-- start Passage --
When you’re thinking of investing in oilfield services stocks the first segment that comes to mind is that of drilling companies. Buying stocks of fracking companies and drilling companies pretty much offer a lower risk exposure to the energy sector compared to oil and gas producers. Drilling companies operate a fleet of drilling rigs used to punch holes into conventional reservoirs or tight formations that allow the extraction of oil or natural gas.
Many of Canada’s major drilling companies have a history of growth, both internally and through strategic acquisitions. Every year more than 11,000 wells are drilled and completed in the western Canadian Basin totalling more than 23 million meters. The shale revolution has resulted in an increasing number of deeper and longer horizontal wells. These wells account for more than 60% of the total number of wells drilled annually and the figure just keeps rising.
Despite the volatility in commodity prices, the long term outlook is positive for this sector as demand for petroleum is expected to rise in the coming decades. In the past few years, shale oil and gas have added thousands of barrels in new production. For example, North Dakota Bakken output averaged 75,000 barrels a day in 2007 and crossed the 700,000 barrels of oil a day in 2012.
-- end Passage --
-- start Exercise input --
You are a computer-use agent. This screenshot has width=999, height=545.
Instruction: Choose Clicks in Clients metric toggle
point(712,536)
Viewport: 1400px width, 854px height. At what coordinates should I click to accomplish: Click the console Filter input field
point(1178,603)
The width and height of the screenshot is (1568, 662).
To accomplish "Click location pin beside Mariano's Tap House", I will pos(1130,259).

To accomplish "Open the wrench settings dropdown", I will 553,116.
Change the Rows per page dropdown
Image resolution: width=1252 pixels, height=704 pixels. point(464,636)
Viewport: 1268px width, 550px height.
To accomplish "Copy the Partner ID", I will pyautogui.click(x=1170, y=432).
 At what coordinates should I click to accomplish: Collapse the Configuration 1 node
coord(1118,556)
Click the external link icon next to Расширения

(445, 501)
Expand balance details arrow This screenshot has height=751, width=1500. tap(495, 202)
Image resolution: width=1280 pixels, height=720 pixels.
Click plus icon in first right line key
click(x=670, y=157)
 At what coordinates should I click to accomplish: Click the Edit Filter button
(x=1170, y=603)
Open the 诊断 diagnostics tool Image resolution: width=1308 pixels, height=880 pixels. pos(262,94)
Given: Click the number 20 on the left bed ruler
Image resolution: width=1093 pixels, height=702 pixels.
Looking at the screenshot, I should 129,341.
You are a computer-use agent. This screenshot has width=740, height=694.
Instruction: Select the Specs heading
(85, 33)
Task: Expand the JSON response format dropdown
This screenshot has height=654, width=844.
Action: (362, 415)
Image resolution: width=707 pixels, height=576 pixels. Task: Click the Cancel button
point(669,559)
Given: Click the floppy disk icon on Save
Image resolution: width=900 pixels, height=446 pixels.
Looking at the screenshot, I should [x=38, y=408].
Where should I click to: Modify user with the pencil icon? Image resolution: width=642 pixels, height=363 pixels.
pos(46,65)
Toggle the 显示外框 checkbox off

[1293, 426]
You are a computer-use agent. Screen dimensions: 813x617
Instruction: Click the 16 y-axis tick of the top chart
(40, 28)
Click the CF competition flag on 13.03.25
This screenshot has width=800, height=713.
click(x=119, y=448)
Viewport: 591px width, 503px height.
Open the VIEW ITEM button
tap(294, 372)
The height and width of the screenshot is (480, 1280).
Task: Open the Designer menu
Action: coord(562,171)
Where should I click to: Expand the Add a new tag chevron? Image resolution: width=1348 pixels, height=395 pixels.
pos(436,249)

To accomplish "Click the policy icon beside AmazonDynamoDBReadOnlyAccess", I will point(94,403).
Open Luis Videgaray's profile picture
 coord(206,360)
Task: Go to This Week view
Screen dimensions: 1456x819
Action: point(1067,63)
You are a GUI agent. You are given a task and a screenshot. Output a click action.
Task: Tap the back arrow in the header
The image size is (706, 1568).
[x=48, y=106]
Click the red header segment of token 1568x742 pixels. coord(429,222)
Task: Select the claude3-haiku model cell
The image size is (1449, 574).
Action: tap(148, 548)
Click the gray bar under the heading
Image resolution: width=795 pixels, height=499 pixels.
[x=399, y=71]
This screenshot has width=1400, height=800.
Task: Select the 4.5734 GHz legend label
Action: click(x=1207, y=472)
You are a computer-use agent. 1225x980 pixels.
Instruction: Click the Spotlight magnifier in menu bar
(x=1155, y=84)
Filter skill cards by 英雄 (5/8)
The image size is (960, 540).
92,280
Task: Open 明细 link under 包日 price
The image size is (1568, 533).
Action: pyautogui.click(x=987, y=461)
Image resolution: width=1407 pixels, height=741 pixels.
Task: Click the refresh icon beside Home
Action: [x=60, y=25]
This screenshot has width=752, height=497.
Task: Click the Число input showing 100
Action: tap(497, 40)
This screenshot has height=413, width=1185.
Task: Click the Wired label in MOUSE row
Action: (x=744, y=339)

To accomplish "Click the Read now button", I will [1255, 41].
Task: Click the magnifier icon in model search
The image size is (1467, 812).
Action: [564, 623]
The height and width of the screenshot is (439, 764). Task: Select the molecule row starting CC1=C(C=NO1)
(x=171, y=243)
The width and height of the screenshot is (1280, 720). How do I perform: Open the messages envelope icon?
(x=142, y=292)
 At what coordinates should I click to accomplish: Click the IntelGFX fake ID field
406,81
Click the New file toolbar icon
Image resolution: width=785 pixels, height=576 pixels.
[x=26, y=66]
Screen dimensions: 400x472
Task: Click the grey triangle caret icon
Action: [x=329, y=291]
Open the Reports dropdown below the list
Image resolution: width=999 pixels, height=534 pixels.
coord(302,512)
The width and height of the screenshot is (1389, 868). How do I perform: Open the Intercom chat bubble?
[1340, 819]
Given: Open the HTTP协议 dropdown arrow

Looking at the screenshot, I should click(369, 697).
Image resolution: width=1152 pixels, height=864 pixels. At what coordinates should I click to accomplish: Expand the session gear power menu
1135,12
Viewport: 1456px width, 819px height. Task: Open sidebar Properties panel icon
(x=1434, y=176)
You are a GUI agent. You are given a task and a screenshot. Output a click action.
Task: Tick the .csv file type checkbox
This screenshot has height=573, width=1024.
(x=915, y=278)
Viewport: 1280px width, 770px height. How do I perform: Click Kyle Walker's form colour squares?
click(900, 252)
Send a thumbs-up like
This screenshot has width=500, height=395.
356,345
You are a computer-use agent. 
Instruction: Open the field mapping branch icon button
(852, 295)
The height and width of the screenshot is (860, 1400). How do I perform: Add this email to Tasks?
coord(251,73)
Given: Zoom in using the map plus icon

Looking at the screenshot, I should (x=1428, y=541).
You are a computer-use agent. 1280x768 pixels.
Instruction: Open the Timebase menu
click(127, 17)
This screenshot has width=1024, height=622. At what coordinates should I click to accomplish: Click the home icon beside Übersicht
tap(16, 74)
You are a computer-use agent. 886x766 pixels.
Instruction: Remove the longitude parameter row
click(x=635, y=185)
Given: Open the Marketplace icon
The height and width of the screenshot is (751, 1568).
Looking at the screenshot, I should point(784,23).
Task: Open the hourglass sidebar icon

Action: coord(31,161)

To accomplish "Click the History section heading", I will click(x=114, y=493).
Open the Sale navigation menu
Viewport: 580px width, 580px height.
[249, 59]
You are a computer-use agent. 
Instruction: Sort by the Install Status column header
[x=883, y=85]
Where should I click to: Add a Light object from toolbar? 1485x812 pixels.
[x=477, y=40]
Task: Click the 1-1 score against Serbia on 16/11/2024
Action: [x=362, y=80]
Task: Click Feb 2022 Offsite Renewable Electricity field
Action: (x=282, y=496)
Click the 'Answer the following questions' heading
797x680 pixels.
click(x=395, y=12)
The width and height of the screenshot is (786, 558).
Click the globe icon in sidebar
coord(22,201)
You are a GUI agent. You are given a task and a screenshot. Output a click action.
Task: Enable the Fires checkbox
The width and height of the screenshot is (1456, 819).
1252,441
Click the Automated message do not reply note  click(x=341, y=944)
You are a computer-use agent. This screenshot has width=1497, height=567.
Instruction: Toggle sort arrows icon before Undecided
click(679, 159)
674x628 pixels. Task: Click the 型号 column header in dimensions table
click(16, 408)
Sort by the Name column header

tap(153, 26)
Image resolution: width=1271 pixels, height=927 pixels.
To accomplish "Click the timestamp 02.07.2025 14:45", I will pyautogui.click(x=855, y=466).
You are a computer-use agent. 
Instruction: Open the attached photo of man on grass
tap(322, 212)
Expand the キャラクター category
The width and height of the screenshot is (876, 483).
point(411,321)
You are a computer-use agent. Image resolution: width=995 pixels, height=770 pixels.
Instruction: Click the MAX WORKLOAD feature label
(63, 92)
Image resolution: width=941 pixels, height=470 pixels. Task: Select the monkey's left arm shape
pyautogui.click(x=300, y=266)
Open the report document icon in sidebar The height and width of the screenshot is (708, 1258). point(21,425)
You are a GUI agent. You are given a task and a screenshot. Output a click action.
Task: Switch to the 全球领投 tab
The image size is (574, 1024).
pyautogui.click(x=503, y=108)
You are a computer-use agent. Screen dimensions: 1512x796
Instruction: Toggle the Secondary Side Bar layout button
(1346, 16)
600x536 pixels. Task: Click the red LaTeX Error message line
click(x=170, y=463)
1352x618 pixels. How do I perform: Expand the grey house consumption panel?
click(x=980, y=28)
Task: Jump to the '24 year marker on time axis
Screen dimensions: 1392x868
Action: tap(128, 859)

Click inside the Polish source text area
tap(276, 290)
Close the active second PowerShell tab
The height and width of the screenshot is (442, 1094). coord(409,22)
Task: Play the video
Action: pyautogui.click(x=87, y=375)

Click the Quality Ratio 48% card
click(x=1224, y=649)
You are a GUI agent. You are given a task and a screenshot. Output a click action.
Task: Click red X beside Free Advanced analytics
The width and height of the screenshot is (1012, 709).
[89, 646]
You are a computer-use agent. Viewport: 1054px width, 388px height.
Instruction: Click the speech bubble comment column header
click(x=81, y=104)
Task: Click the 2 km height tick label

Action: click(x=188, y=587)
-- end Exercise input --
:: Exercise set ::
- A) Copy out the passage on drilling company stocks in full, word for word.
- B) In the records, rewrite the lines from the one containing "600x536 pixels. Task: Click" through the end of the records, swapping "speech bubble" for "chat bubble" and leaving everything else the same.

:: Solutions below ::
- A)
When you’re thinking of investing in oilfield services stocks the first segment that comes to mind is that of drilling companies. Buying stocks of fracking companies and drilling companies pretty much offer a lower risk exposure to the energy sector compared to oil and gas producers. Drilling companies operate a fleet of drilling rigs used to punch holes into conventional reservoirs or tight formations that allow the extraction of oil or natural gas.
Many of Canada’s major drilling companies have a history of growth, both internally and through strategic acquisitions. Every year more than 11,000 wells are drilled and completed in the western Canadian Basin totalling more than 23 million meters. The shale revolution has resulted in an increasing number of deeper and longer horizontal wells. These wells account for more than 60% of the total number of wells drilled annually and the figure just keeps rising.
Despite the volatility in commodity prices, the long term outlook is positive for this sector as demand for petroleum is expected to rise in the coming decades. In the past few years, shale oil and gas have added thousands of barrels in new production. For example, North Dakota Bakken output averaged 75,000 barrels a day in 2007 and crossed the 700,000 barrels of oil a day in 2012.

- B)
600x536 pixels. Task: Click the red LaTeX Error message line
click(x=170, y=463)
1352x618 pixels. How do I perform: Expand the grey house consumption panel?
click(x=980, y=28)
Task: Jump to the '24 year marker on time axis
Screen dimensions: 1392x868
Action: tap(128, 859)

Click inside the Polish source text area
tap(276, 290)
Close the active second PowerShell tab
The height and width of the screenshot is (442, 1094). coord(409,22)
Task: Play the video
Action: pyautogui.click(x=87, y=375)

Click the Quality Ratio 48% card
click(x=1224, y=649)
You are a GUI agent. You are given a task and a screenshot. Output a click action.
Task: Click red X beside Free Advanced analytics
The width and height of the screenshot is (1012, 709).
[89, 646]
You are a computer-use agent. Viewport: 1054px width, 388px height.
Instruction: Click the chat bubble comment column header
click(x=81, y=104)
Task: Click the 2 km height tick label

Action: click(x=188, y=587)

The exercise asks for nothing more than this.